I would like to use a Spark Kernel on Jupyter Notebook for HDInsight Spark Cluster.

I am trying to use the following magic

%%configure -f
{ 'spark.jars.packages': 'org.apache.bahir:spark-streaming-twitter_2.11:2.0.1' }

or this other:

%%configure -f
{ 'jars': 'wasb:///example/jars/spark-streaming-twitter_2.11-2.0.1.jar' }

I continue to receive this error.

"The code failed because of a fatal error:
    Session 1 unexpectedly reached final status 'dead'. See logs:
Some things to try:
a) Make sure Spark has enough available resources for Jupyter to create a Spark context. For instructions on how to assign resources see http://go.microsoft.com/fwlink/?LinkId=717038
b) Contact your cluster administrator to make sure the Spark magics library is configured correctly."Log shows:16/11/23 21:23:11 INFO SparkContext: Successfully stopped SparkContext
16/11/23 21:23:11 ERROR ApplicationMaster: User class threw exception: scala.reflect.internal.FatalError: object Predef does not have a member classOf
scala.reflect.internal.FatalError: object Predef does not have a member classOf
    at scala.reflect.internal.Definitions$DefinitionsClass.scala$reflect$internal$Definitions$DefinitionsClass$$fatalMissingSymbol(Definitions.scala:1186)
    at scala.reflect.internal.Definitions$DefinitionsClass.getMember(Definitions.scala:1203)
    at scala.reflect.internal.Definitions$DefinitionsClass.getMemberMethod(Definitions.scala:1238)
    at scala.reflect.internal.Definitions$DefinitionsClass$RunDefinitions.Predef_classOf$lzycompute(Definitions.scala:1469)
    at scala.reflect.internal.Definitions$DefinitionsClass$RunDefinitions.Predef_classOf(Definitions.scala:1469)
    at scala.reflect.internal.Definitions$DefinitionsClass$RunDefinitions.isPredefClassOf(Definitions.scala:1459)
    at scala.tools.nsc.typechecker.Typers$Typer.typedIdent$2(Typers.scala:4885)
    at scala.tools.nsc.typechecker.Typers$Typer.typedIdentOrWildcard$1(Typers.scala:4908)
    at scala.tools.nsc.typechecker.Typers$Typer.typedInAnyMode$1(Typers.scala:5340)
    at scala.tools.nsc.typechecker.Typers$Typer.typed1(Typers.scala:5360)

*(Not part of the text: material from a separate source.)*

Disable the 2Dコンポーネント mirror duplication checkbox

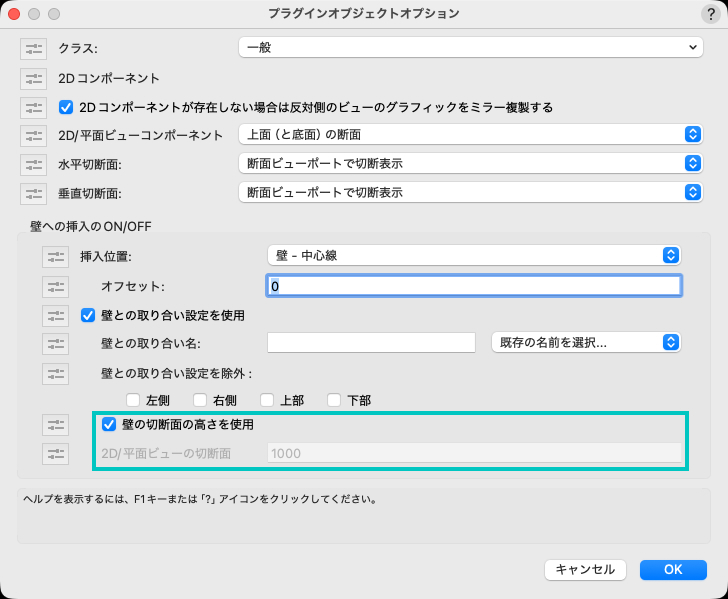point(67,107)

What's the right way to import an external jar?

Thx

Roberto

All replies (6)

_{Thursday, November 24, 2016 12:33 PM | 1 vote}

Hi Roberto,

Greetings from Microsoft Azure!

You will use the %%configure magic to configure the notebook to use an external package. In notebooks that use external packages, make sure you call the %%configuremagic in the first code cell. This ensures that the kernel is configured to use the package before the session starts.

For HDInsight 3.3 and HDInsight 3.4

%%configure

{ "packages":["com.databricks:spark-csv_2.10:1.4.0"] }

For HDInsight 3.5**

%%configure

{ "conf": {"spark.jars.packages": "com.databricks:spark-csv_2.10:1.4.0" }}

Note: If you forget to configure the kernel in the first cell, you can use the `%%configure` with the `-f` parameter, but that will restart the session and all progress will be lost.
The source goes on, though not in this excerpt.